──────── Input material ────────

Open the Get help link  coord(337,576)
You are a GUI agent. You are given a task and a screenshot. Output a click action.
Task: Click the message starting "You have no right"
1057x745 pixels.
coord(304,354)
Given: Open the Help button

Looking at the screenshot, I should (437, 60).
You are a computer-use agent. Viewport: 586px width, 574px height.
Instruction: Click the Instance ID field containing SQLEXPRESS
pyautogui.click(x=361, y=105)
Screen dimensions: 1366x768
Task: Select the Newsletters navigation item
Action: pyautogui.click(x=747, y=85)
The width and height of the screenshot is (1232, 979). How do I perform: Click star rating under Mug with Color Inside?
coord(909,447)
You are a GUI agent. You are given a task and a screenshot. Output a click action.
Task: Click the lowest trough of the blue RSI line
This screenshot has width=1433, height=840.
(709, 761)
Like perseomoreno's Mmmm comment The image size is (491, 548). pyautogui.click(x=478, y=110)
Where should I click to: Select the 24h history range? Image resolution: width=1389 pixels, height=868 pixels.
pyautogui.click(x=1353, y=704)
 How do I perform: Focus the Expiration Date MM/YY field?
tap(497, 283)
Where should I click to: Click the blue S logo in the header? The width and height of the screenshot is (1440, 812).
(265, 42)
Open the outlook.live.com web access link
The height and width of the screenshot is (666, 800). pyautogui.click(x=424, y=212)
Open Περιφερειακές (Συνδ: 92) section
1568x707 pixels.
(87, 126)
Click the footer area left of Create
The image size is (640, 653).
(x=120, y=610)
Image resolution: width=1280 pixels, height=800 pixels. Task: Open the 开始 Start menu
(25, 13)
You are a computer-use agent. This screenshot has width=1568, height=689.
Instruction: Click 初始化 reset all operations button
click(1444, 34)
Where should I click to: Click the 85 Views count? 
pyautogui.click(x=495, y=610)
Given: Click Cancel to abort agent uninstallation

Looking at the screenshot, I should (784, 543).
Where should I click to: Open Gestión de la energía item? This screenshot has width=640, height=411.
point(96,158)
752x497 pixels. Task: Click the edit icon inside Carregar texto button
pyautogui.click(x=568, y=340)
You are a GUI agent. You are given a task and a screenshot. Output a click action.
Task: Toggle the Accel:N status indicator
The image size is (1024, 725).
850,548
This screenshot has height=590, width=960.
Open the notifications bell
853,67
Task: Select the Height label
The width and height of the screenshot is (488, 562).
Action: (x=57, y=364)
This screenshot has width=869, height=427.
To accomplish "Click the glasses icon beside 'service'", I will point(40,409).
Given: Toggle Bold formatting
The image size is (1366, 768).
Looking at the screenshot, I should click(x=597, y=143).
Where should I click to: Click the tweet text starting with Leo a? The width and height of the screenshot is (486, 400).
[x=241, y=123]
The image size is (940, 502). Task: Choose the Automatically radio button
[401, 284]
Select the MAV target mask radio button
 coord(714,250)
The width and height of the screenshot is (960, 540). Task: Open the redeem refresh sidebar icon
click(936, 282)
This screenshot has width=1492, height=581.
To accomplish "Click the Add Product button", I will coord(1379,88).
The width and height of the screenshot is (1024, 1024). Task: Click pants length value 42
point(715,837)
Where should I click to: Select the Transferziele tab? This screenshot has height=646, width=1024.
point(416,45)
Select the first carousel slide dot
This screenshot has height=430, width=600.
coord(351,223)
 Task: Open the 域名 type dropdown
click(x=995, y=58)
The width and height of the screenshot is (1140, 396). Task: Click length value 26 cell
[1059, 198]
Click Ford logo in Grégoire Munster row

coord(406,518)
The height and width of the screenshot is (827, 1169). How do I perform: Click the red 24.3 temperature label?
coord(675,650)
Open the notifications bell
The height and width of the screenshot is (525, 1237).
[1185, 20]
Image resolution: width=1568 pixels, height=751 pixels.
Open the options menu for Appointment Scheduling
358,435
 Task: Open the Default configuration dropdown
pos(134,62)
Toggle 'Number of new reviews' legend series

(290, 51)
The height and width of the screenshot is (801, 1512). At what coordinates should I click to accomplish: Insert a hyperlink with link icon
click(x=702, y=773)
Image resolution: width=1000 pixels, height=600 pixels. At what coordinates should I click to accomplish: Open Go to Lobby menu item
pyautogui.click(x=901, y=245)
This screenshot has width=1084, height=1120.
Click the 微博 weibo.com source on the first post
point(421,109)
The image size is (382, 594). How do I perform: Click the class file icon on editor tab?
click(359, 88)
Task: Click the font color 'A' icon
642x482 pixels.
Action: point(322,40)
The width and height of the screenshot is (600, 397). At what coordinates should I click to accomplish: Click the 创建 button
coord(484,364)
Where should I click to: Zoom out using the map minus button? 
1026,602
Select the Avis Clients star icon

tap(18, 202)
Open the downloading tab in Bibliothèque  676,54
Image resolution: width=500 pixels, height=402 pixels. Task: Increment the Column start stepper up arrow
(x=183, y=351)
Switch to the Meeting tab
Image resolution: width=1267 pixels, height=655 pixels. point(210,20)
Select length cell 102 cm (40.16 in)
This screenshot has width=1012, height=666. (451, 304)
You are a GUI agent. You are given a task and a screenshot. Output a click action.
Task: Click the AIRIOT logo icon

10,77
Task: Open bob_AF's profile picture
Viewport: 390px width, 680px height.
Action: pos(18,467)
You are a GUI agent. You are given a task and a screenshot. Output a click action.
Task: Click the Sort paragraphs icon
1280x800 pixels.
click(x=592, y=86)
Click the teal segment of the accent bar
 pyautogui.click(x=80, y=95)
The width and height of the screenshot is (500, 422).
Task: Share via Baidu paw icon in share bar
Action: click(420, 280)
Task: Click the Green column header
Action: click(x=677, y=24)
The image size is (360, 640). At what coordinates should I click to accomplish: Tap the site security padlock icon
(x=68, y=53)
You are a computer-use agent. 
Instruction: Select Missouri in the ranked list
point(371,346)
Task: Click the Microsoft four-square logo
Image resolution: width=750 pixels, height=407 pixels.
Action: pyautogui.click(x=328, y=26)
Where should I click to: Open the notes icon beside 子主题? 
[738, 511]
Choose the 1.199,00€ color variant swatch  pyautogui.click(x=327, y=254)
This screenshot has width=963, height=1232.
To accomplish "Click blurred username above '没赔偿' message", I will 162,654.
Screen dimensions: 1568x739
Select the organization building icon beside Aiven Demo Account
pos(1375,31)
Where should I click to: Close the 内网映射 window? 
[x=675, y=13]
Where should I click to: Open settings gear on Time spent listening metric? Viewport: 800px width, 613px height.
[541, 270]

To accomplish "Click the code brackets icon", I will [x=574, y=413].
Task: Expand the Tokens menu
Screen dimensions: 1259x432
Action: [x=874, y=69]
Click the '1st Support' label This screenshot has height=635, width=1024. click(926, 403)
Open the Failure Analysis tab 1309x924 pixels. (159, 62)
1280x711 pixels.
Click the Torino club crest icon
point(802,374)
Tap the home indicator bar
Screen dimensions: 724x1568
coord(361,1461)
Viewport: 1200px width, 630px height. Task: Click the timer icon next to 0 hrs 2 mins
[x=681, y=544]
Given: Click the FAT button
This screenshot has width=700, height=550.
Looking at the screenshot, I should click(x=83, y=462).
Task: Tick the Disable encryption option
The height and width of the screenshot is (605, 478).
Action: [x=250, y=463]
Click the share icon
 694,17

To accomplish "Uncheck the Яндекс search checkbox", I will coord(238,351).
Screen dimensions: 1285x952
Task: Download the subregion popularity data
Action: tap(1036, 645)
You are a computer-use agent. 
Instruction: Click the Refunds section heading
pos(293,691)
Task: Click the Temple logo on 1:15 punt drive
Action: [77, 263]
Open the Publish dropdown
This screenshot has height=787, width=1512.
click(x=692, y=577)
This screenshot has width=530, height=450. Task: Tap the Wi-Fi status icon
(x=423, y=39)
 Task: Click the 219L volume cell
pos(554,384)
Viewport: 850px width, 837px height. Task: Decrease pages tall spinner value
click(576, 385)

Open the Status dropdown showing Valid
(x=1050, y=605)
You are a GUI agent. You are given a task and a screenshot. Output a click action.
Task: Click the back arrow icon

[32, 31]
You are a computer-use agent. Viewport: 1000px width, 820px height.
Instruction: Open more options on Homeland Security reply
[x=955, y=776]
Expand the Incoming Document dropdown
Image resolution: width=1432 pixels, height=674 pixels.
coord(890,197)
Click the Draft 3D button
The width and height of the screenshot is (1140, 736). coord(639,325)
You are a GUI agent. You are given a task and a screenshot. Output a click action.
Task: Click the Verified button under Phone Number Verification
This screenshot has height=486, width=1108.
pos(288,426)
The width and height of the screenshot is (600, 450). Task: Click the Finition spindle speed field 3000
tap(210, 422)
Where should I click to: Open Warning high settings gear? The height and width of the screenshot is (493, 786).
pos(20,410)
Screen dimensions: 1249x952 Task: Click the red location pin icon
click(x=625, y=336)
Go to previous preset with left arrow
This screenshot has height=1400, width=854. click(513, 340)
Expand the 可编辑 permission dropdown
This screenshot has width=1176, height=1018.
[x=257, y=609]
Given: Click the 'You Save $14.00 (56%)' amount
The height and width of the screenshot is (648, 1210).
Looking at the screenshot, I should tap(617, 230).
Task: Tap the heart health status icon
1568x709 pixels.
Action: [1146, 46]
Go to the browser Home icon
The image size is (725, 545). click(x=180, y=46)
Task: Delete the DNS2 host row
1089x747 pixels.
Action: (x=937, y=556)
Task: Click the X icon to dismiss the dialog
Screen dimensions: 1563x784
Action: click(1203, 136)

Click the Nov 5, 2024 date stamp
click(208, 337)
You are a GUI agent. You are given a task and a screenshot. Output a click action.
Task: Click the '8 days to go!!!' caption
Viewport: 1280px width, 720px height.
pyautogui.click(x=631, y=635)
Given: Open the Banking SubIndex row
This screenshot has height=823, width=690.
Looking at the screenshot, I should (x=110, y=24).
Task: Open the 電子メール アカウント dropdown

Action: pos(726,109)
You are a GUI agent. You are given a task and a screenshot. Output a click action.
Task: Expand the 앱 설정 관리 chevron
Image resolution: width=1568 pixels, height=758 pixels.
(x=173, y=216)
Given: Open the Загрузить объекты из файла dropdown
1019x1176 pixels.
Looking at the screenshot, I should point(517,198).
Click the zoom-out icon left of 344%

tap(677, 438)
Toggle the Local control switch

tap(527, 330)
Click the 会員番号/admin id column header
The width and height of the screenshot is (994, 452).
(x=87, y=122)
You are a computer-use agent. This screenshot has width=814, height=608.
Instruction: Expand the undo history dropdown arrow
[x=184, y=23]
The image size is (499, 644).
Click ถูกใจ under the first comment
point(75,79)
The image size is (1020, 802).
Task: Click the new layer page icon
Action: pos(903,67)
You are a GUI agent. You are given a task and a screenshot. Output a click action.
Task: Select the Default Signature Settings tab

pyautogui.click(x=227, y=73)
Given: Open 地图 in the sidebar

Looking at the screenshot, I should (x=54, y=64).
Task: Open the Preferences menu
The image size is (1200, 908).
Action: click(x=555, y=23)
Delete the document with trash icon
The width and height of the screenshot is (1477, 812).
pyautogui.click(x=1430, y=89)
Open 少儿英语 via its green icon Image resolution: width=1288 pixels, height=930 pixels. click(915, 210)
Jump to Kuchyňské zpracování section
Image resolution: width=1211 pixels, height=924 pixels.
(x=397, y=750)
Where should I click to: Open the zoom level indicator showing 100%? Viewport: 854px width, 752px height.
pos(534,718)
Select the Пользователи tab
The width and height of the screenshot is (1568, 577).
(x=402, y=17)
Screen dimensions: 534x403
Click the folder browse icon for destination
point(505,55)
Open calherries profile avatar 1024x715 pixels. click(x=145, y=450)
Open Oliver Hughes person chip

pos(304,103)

────────

Activity
Wherever the string "computer" appears in the data above, copy the line it sits in.

Task solution
You are a computer-use agent. Viewport: 586px width, 574px height.
You are a computer-use agent. This screenshot has width=1568, height=689.
You are a computer-use agent. 
You are a computer-use agent. 
You are a computer-use agent. Viewport: 1000px width, 820px height.
You are a computer-use agent. This screenshot has width=814, height=608.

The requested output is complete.